::: LISTED ENTRIES :::

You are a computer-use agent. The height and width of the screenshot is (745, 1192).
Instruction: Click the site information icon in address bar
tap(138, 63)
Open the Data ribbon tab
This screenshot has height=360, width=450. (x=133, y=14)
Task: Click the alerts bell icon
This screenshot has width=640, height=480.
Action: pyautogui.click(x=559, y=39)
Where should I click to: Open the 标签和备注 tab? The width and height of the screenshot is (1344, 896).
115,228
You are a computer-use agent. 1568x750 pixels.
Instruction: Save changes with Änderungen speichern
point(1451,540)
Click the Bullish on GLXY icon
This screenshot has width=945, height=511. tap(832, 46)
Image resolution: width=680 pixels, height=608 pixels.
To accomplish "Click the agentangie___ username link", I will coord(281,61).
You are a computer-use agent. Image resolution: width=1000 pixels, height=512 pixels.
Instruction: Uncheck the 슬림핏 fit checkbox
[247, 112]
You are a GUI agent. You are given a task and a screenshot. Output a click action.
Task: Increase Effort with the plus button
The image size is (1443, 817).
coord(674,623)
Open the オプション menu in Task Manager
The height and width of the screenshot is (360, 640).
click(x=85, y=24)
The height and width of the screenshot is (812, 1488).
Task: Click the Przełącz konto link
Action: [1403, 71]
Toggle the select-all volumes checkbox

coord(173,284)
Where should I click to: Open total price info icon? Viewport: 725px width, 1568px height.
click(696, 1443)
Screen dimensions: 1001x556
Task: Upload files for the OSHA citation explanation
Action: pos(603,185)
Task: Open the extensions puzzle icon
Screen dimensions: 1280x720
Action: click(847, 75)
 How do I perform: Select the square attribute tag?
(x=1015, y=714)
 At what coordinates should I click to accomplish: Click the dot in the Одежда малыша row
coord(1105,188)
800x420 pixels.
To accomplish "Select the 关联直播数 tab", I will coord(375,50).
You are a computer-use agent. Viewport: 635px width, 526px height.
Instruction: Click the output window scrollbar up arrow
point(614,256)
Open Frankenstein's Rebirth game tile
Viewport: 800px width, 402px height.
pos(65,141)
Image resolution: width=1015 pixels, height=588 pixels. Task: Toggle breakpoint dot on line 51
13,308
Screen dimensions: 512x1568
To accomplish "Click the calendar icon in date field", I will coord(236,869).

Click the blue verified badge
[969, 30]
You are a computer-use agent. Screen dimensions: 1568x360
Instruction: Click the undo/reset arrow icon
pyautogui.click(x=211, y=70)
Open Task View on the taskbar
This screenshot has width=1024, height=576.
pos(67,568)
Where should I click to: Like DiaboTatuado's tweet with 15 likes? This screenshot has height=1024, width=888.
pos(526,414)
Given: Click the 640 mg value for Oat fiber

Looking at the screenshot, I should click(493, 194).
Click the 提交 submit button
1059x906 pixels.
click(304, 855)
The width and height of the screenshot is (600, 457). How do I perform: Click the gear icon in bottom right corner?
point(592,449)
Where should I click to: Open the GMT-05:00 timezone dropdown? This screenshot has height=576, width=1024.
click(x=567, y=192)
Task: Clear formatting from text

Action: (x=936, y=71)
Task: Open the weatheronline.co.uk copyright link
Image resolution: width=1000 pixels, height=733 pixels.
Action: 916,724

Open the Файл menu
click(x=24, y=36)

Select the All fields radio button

:::

TASK INSTRUCTIONS: Each record above has to be retyped exactly, with nothing left out.

WRITTEN RESPONSE:
You are a computer-use agent. The height and width of the screenshot is (745, 1192).
Instruction: Click the site information icon in address bar
tap(138, 63)
Open the Data ribbon tab
This screenshot has height=360, width=450. (x=133, y=14)
Task: Click the alerts bell icon
This screenshot has width=640, height=480.
Action: pyautogui.click(x=559, y=39)
Where should I click to: Open the 标签和备注 tab? The width and height of the screenshot is (1344, 896).
115,228
You are a computer-use agent. 1568x750 pixels.
Instruction: Save changes with Änderungen speichern
point(1451,540)
Click the Bullish on GLXY icon
This screenshot has width=945, height=511. tap(832, 46)
Image resolution: width=680 pixels, height=608 pixels.
To accomplish "Click the agentangie___ username link", I will coord(281,61).
You are a computer-use agent. Image resolution: width=1000 pixels, height=512 pixels.
Instruction: Uncheck the 슬림핏 fit checkbox
[247, 112]
You are a GUI agent. You are given a task and a screenshot. Output a click action.
Task: Increase Effort with the plus button
The image size is (1443, 817).
coord(674,623)
Open the オプション menu in Task Manager
The height and width of the screenshot is (360, 640).
click(x=85, y=24)
The height and width of the screenshot is (812, 1488).
Task: Click the Przełącz konto link
Action: [1403, 71]
Toggle the select-all volumes checkbox

coord(173,284)
Where should I click to: Open total price info icon? Viewport: 725px width, 1568px height.
click(696, 1443)
Screen dimensions: 1001x556
Task: Upload files for the OSHA citation explanation
Action: pos(603,185)
Task: Open the extensions puzzle icon
Screen dimensions: 1280x720
Action: click(847, 75)
 How do I perform: Select the square attribute tag?
(x=1015, y=714)
 At what coordinates should I click to accomplish: Click the dot in the Одежда малыша row
coord(1105,188)
800x420 pixels.
To accomplish "Select the 关联直播数 tab", I will coord(375,50).
You are a computer-use agent. Viewport: 635px width, 526px height.
Instruction: Click the output window scrollbar up arrow
point(614,256)
Open Frankenstein's Rebirth game tile
Viewport: 800px width, 402px height.
pos(65,141)
Image resolution: width=1015 pixels, height=588 pixels. Task: Toggle breakpoint dot on line 51
13,308
Screen dimensions: 512x1568
To accomplish "Click the calendar icon in date field", I will coord(236,869).

Click the blue verified badge
[969, 30]
You are a computer-use agent. Screen dimensions: 1568x360
Instruction: Click the undo/reset arrow icon
pyautogui.click(x=211, y=70)
Open Task View on the taskbar
This screenshot has width=1024, height=576.
pos(67,568)
Where should I click to: Like DiaboTatuado's tweet with 15 likes? This screenshot has height=1024, width=888.
pos(526,414)
Given: Click the 640 mg value for Oat fiber

Looking at the screenshot, I should click(493, 194).
Click the 提交 submit button
1059x906 pixels.
click(304, 855)
The width and height of the screenshot is (600, 457). How do I perform: Click the gear icon in bottom right corner?
point(592,449)
Where should I click to: Open the GMT-05:00 timezone dropdown? This screenshot has height=576, width=1024.
click(x=567, y=192)
Task: Clear formatting from text

Action: (x=936, y=71)
Task: Open the weatheronline.co.uk copyright link
Image resolution: width=1000 pixels, height=733 pixels.
Action: 916,724

Open the Файл menu
click(x=24, y=36)

Select the All fields radio button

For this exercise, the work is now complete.